E. coli is a typical bacteria used for molecular cloning. Long-term storage of BioBrick plasmids is in E. coli suspended in glycerol (500ul cells:500ul glycerol) and kept at -80˚C. Growing E. coli is performed at 37˚C, at which temperature they divide every 20 minutes.

• Day1: Making streaks from glycerol stocks
  • Warm agar plate at 37˚C for 10 minutes
  • Label lid of plate with what you're streaking on it, and your name, and the date
  • Locate desired glycerol stock in -80˚C freezer and, using a sterile toothpick, scrape out a tiny bit and streak on plate
  • Incubate plate overnite at 37˚C

• Day2: Growing liquid cultures
  • Label 15mL falcon tube and add 5mL of LB media + selective antibiotic
  • Using 200uL tip w/o filter, touch streak or single colony and put tip in falcon tube
  • Grow culture overnite in a shaking 37˚C incubator

Plasmid Minipreps: Qiagen Miniprep Kit

To extract plasmid DNA from bacteria, perform a miniprep using the Qiagen miniprep protocol.

DNA Digests

Use appropriate enzyme to cut the BioBrick plasmids or parts to be ligated, taking care as to whether you're performing a "front-end" or "back-end" ligation.

• Write out exactly what you're building, i.e. part names, sizes, etc

• In a 1.5mL centrifuge tube, set up digest reaction as follows:

• • Plasmid DNA: ____ uL = ~1000ng
  • Enzyme 1: 1.0 uL
  • Enzyme 2: 1.0 uL
  • Buffer: 2.0 uL
  • Water: ____ uL

____________________________________

• • Total: 20.0 uL

(Note: Always be sure that the TOTAL enzyme concentration is never >10% of TOTAL volume, i.e. 2uL enzymes/20uL total reaction is 10%.)
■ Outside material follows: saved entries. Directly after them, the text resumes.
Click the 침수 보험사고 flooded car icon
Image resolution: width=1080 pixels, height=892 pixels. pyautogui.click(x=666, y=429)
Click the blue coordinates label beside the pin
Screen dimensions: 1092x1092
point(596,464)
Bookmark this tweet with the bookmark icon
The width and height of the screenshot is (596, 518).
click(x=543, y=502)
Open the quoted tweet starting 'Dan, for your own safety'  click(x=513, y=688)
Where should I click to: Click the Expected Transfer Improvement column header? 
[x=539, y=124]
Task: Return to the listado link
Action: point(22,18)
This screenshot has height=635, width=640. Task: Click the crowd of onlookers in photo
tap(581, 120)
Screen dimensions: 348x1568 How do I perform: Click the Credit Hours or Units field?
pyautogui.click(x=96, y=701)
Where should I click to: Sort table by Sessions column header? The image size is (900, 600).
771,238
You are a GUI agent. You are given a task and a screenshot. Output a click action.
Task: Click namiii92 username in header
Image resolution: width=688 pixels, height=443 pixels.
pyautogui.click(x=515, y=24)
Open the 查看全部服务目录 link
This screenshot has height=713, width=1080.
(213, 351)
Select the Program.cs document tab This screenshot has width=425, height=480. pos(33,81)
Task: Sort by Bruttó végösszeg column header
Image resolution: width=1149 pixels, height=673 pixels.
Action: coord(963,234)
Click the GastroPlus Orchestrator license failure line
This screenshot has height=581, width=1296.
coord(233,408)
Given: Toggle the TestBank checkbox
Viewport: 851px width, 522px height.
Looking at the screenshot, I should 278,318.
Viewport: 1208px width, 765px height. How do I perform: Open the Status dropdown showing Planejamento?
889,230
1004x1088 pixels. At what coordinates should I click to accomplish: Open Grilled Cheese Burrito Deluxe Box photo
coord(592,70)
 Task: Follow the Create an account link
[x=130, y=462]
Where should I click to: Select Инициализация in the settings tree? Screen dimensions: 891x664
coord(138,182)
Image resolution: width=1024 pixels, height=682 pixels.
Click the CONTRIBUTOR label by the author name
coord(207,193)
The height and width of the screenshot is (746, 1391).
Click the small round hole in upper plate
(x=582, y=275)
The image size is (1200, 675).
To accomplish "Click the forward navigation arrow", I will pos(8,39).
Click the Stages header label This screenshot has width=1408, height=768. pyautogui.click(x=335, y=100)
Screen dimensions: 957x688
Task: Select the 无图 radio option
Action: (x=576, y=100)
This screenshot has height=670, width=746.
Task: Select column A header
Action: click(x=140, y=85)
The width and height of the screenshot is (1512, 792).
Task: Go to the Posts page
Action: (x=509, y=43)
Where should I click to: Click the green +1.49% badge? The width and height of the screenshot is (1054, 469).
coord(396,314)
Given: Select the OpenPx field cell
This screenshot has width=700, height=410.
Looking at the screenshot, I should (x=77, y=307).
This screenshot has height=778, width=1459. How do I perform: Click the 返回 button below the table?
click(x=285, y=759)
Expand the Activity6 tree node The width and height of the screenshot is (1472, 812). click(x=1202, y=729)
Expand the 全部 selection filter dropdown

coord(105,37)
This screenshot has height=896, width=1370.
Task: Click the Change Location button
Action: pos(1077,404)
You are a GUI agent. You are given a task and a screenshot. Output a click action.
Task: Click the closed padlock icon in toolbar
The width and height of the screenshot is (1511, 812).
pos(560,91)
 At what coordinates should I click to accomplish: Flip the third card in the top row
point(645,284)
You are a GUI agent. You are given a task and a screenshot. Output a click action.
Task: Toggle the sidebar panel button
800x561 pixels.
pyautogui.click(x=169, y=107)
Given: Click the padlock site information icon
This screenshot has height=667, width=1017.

• Mix tube well and digest at 37˚C for at least 5 minutes. If you are including a phosphotase enzyme, you need to deactivate it by next incubating the tube at 65˚C for 10 minutes.

• Proceed to gel purification.

DNA Gel Electrophoresis and Fragment Purification

• • • • • NOTE: Ethidium Bromide (EtBr) is a mutagen ---- always wear gloves when handling it*****
• Making an agarose gel
  • To make a 1% gel, add 1g agarose to 100mL 1x TAE buffer in 200mL flask
  • Microwave for 1.5 minutes
  • Swirl and check that the agarose is completely dissolved and there are no air bubbles
  • Allow gel solution to cool for a bit
  • While gel is cooling, tape the ends of gel mold so gel liquid cannot escape. Don't forget the combs!! Sit mold on a flat surface.
  • Add 4.5ul of EtBr to 100mL of gel and mix by swirling (avoid making bubbles)
  • Pour into taped gel mold and allow to cool until solid

Measuring DNA Concentration using a Nanodrop Spectrophotometer

Ligation Reaction

Transformation of E. coli

Confirming the Assembly

Growing Arabidopsis

Making Agrobacterium Electro-Competent Cells

This protocol should be doubled up - it is almost the same amount of work and you can get some 80 tubes.

• Inoculate colony O/N in 3mL LB+antibiotics at 30˚C shaker
• Transfer O/N cultures to 200mL LB in sterile 500mL flask and shake at 250rpm until the OD is 0.3 (4-5h)
• Spin in sterile screw cap tubes at 4˚C, 5000 rpm for 10min. Check to make sure cells are pelleted - if not repeat at higher speed
• Aspirate supernatant, resuspend pellet in 20mL ice cold 1mM HEPES pH7 (sterile filtered), re-spin. Repeat this step 2 more times.
• After aspirating, resuspend pellet in 2mL ice cold 10% glycerol (sterile filtered)

7. ASAP dispense in 40ul aliquots in pre-chilled, sterile eppis, freeze in liquid nitrogen and store at -70˚C

Arabidopsis transformation via Flower Dipping

• Grow 3mL O/N cultures of construct in AgroGV3101 with proper antibiotics selection
• Inoculate into 250mL LB kan/gent (does 4-6 pots)
• Spin down, 7k X 5min
• Resuspend in 5% sucrose, 0.05% Silwet (50g sucrose, 0.5mL Silwet, 1L distilled water)
• Dunk plants in the bacterial suspension in a 1L beaker for 1-2 sec
• Lay pots on their sides in a flat and cover with saran wrap and leave O/N in growth chambers
• Take off saran wrap and put upright. Clean tray if too messy - can get smelly!